The Telco Cloud Platform (TCP) tier comprises the Automation and CaaS components of the Telco Cloud. While the Infrastructure tier focuses on IaaS, the Platform tier focuses on CaaS and the automated deployment of CaaS clusters, CNFs, and VNFs.

Figure 1. Telco Cloud Platform Tier
Telco Cloud Platform Tier

The major objectives of the Telco Cloud Platform tier are as follows:

  • CaaS deployment and life cycle management

  • On-boarding, instantiation, and life cycle management of VNFs and CNFs

  • Implementing the container repository

The components of the Telco Cloud Platform tier reside in the management domain created as part of the Telco Cloud Infrastructure.

Component

Description

Telco Cloud Automation

(Manager and Control-Plane nodes)

Responsible for creation of Kubernetes clusters, onboarding, and lifecycle management of CNFs, VNFs, and Network Services

Telco Cloud Automation

(Airgap Server)

Deployed in air-gapped environments to create and customize Kubernetes deployments

Harbor

Provides the OCI repository for images and helm charts

Workload Domain NSX Cluster

Provides SDN functionality for the management cluster such as overlay networks, VRFs, firewalling, and micro-segmentation.

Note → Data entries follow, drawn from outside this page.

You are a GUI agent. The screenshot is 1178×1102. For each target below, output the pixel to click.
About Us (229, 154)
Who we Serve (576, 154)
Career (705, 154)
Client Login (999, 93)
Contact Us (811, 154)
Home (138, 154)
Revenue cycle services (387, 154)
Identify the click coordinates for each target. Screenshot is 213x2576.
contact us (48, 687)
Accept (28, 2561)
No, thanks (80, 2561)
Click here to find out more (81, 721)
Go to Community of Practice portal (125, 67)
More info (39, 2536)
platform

Implemented as a cluster of 3 nodes

Aria Automation Orchestrator

Runs custom workflows in different languages

Note:

It is not necessary to deploy NSX as part of Telco Cloud Infrastructure and Telco Cloud Platform. A common NSX Manager can be used for the workload domains.

Telco Cloud Automation Architecture

Telco Cloud Automation provides orchestration and management services for Telco clouds.

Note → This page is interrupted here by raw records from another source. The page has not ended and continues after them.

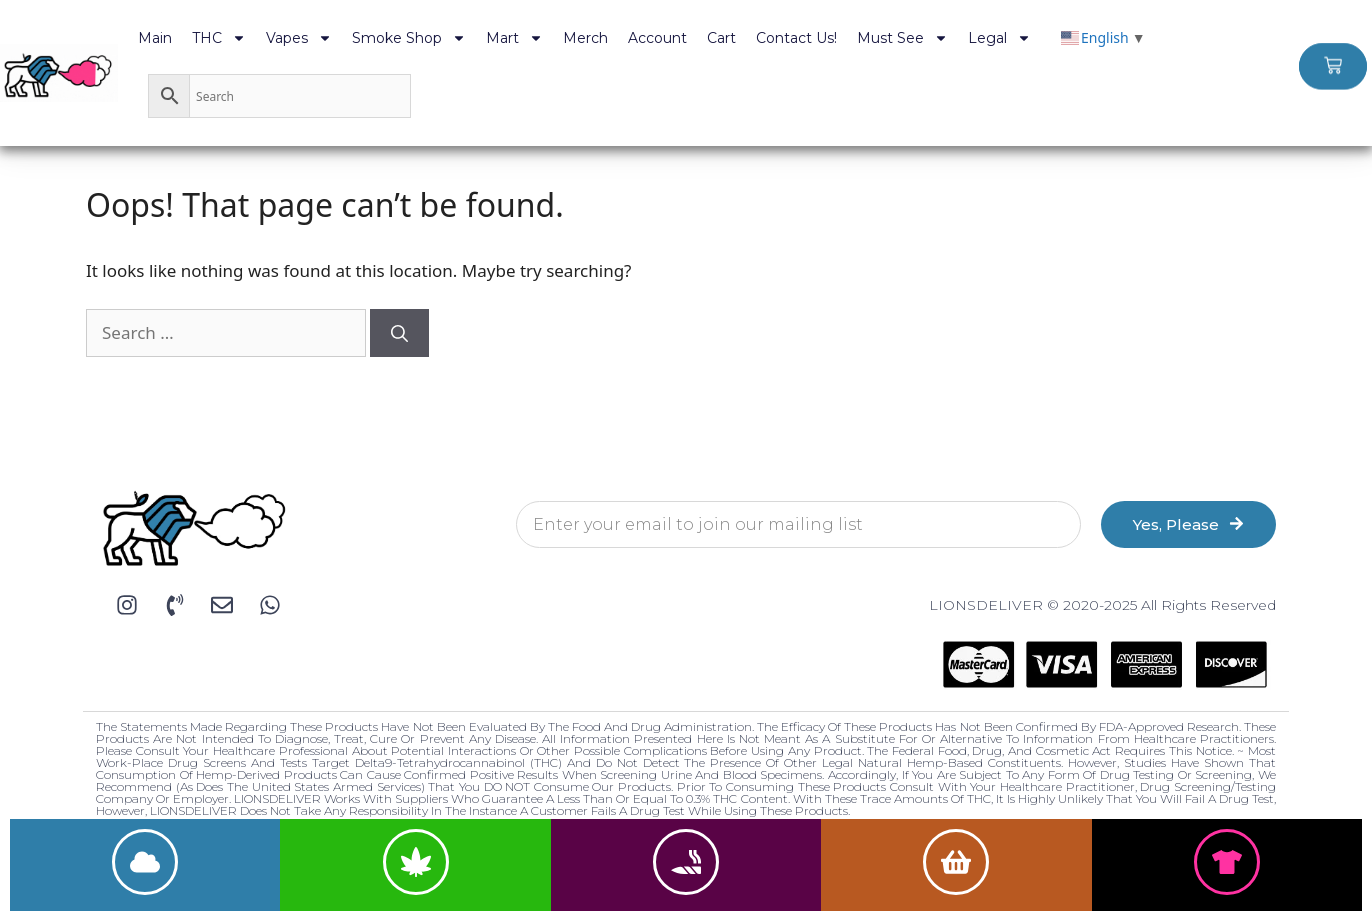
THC (219, 38)
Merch (585, 38)
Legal (999, 38)
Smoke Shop (409, 38)
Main (155, 38)
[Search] (399, 333)
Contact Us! (796, 38)
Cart (721, 38)
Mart (514, 38)
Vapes (299, 38)
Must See (902, 38)
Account (657, 38)
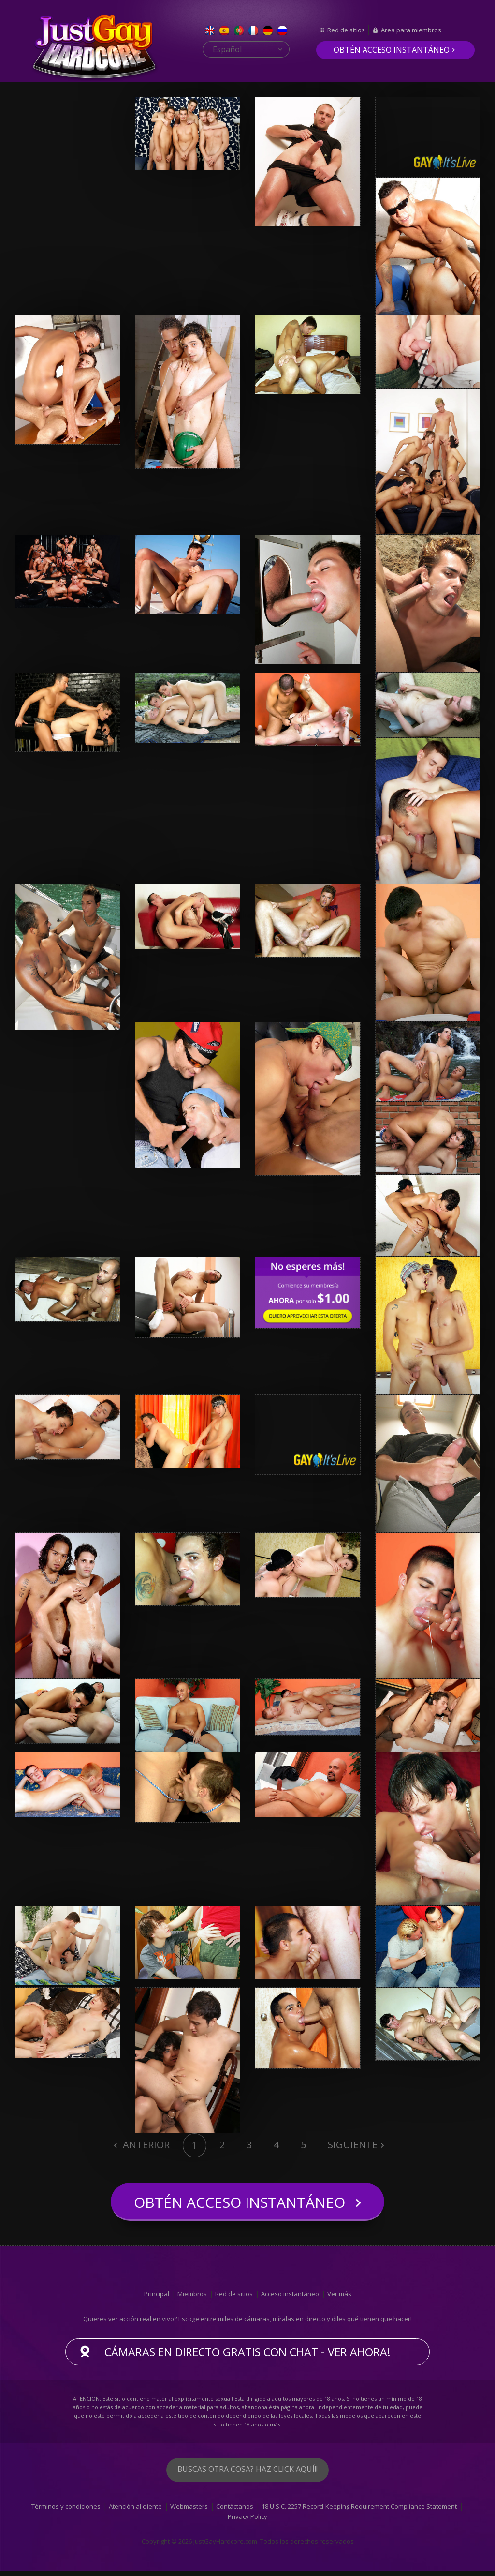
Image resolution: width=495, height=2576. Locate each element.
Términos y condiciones (66, 2511)
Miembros (192, 2299)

Figure 2. Telco Cloud Automation - Virtual Infrastructure Endpoints
Telco Cloud Automation - Virtual Infrastructure Endpoints
  • TCA-Manager: The Telco Cloud Automation manger is the heart of the Telco Cloud platform. It manages the CaaS cluster deployments, Network Function and services catalog, network function and services inventory, and connectivity to partner systems (sVNFM and Harbor). The TCA manager also manages user authentication and role-based access.

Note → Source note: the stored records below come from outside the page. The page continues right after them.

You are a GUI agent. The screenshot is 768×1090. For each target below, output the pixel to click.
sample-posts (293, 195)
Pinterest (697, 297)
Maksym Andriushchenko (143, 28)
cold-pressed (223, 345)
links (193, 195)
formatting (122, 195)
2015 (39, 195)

  • TCA-Control Plane: The virtual infrastructure in the Telco edge, aggregation, and core sites are connected using the Telco Cloud Automation-Control Plane (TCA-CP). The TCA-CP provides the infrastructure for placing workloads across clouds using TCA. It supports several types of Virtual Infrastructure Manager (VIM) such as VMware vCenter Server, VMware Cloud Director, VMware Integrated OpenStack (VIO), and Kubernetes. Each TCA-CP node supports only one VIM type.

    The TCA Manager connects with TCA-CP to communicate with the VIMs. Both TCA Manager and TCA-CP nodes are deployed as an OVA.

    To deploy VNFs, the TCA Manager uses a Control Plane for VMware Cloud Director or VIO, although direct VNF deployments to vCenter is also supported. When deploying Kubernetes, the TCA Manager leverages a Control Plane node configured for vCenter - this is used for new Tanzu Kubernetes Grid deployments.

    A dedicated TCA-CP is required for each non-Kubernetes VIM.

  • SVNFM: Registration of supported SOL 003 based SVNFMs.

  • NSX Manager: Telco Cloud Automation communicates with NSX Manager through the VIM layer. A single instance of the NSX Manager can support multiple VIM types.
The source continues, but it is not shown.